When I go out to meet the light, the shadow of my body follows me, but the shadow of my spirit precedes me and leads the way to an unknown place
- Kahlil Gibran

Sunday, December 13, 2009

Catching up with an old friend

Until today my friend J and I had not met for a few years. We've known each other since we were 10 years old and were very close as kids. Our families were good friends.

He moved to California before I did; and there he met a lovely girl and married her. I had the fortune of attending their wedding in California since I had moved there by then. When his work permit could not be renewed easily he and H left for England to work for awhile before returning to Malaysia.

I had not seen them since until I was startled at a restaurant near my work during lunch break last week. A woman standing beside my table called my name and I didn't recognize her until she told me hers. And then it became quite obvious that I should recognize her, she was J's wife. She too worked in the area and was on her lunch break. We exchanged numbers and this afternoon we all met for lunch along with their 2 year old son.

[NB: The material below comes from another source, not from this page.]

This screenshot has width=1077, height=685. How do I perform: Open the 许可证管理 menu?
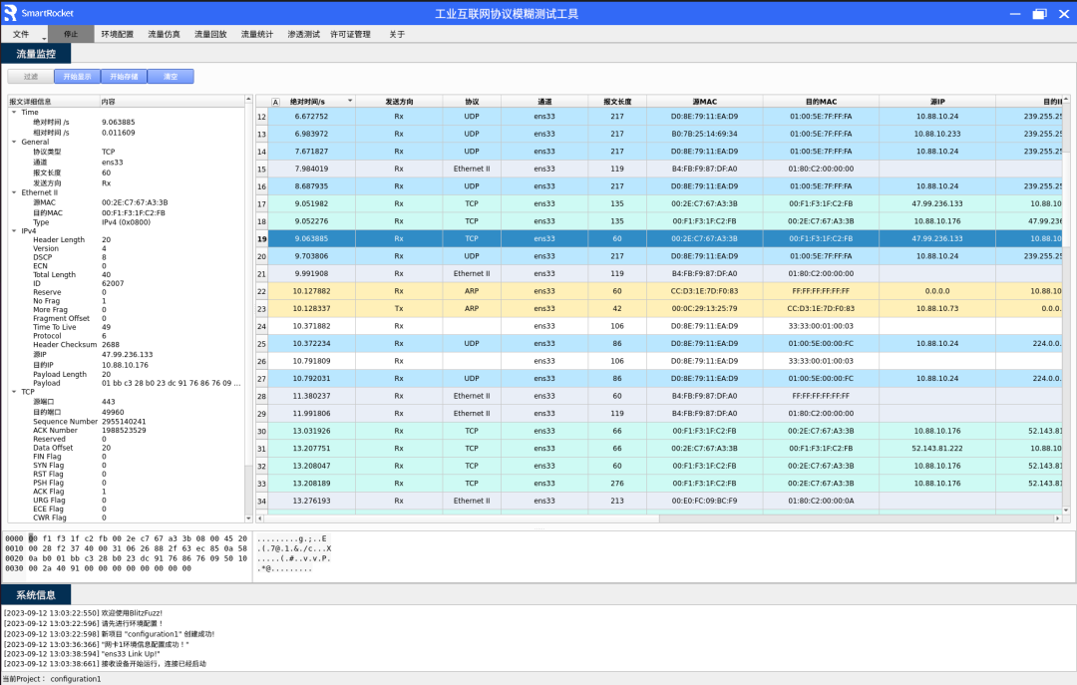pos(350,34)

Catching up I learned that J had quit his job a year ago and lost 15 kg in the 2 months bracketing that occasion because he was consumed by the stress of the life altering decision. "I couldn't endure a job that seemed to go nowhere. I had always felt that there was more for me", he said. A part of him felt unfulfilled and he couldn't ignore it any longer. Hearing him say that reminded me of what compelled me to leave California in the first place.

And so now he was working full time on a novel and looked well - happy. I was surprised, I had known J was creative from the romantic artwork and poetry he had crafted around his apartment in California largely dedicated to his wife. I had looked at it and used to wonder if I could ever meet someone who inspired me to such degree. But I had not known he had a passion for writing. Apparently he didn't ever think he could write in volume either, he admitted. But the fictional piece that he was working on was something he was so passionate about that he loathed to spend any time away from it. I envied him saying that. "Another one breaks free to live from his heart and chase his dreams", I thought to myself. I then felt abashed over how I had been consumed once again by the grind of a job that served to further enrich vastly over-paid executives.

I asked him what the topic was and he said that it was about long distance running and then added almost reluctantly that it was also of romantic love. "But it's not a romance, romance novel", he insisted. It bothered him when people instantly categorized it as such. It impressed me that he was writing this book, I knew he was not a runner by any loose use of the term. It didn't daunt him. "It's like as though the story just comes through me", he explained. I knew what he was speaking about, there were some blogs I had written that seemed to be channeled rather than originating from me.

As we parted ways, we agreed to get together once in awhile to work. I thought it to be a great way to spend time with someone at a cafe with our laptops, him working on his novel and me blogging or working the job.